>>>>>

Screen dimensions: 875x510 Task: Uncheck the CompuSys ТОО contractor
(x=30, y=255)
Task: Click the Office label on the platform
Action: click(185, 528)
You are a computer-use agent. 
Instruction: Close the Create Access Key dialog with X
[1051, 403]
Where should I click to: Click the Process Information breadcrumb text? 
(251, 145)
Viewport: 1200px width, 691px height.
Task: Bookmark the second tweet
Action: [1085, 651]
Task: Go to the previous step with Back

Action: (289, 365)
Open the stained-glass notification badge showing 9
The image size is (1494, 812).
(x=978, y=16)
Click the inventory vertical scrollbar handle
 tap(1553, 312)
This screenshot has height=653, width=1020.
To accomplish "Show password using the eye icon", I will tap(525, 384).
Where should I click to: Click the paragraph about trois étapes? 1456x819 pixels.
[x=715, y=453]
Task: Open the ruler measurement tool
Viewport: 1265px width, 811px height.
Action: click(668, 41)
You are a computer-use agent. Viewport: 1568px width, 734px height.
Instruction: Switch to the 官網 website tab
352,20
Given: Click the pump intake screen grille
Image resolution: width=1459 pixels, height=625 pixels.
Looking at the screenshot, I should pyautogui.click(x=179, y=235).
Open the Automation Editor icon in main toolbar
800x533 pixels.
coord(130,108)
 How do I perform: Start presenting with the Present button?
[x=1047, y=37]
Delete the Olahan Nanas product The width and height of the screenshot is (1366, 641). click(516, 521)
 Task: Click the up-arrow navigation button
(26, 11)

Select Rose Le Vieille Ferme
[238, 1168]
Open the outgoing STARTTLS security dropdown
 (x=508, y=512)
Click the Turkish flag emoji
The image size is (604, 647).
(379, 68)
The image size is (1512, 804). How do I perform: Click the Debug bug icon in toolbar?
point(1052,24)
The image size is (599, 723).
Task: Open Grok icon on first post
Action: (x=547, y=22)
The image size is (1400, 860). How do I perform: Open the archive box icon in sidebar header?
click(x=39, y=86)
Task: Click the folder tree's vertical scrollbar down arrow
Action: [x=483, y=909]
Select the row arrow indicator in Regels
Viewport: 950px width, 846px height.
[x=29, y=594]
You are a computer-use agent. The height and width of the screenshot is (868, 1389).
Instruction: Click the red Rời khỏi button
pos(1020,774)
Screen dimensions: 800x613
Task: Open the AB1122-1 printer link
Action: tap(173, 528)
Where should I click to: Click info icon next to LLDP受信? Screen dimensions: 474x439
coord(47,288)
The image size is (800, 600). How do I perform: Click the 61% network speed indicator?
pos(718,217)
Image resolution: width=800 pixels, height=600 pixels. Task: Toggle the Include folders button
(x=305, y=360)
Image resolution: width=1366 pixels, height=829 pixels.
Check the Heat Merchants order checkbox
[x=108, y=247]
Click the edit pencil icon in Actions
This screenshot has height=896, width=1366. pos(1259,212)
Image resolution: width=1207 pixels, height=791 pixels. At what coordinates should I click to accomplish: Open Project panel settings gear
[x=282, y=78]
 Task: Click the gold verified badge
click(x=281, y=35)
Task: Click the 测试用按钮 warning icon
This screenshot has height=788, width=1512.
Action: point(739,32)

<<<<<

### Prompt
Please begin at the line that has "You are a computer-use agent. Viewport: 1568px" and stop after the line that has "coord(130,108)". Write those lines out again with "intake" swapped for "outlet" and nothing else altered.

### Finished answer
You are a computer-use agent. Viewport: 1568px width, 734px height.
Instruction: Switch to the 官網 website tab
352,20
Given: Click the pump outlet screen grille
Image resolution: width=1459 pixels, height=625 pixels.
Looking at the screenshot, I should pyautogui.click(x=179, y=235).
Open the Automation Editor icon in main toolbar
800x533 pixels.
coord(130,108)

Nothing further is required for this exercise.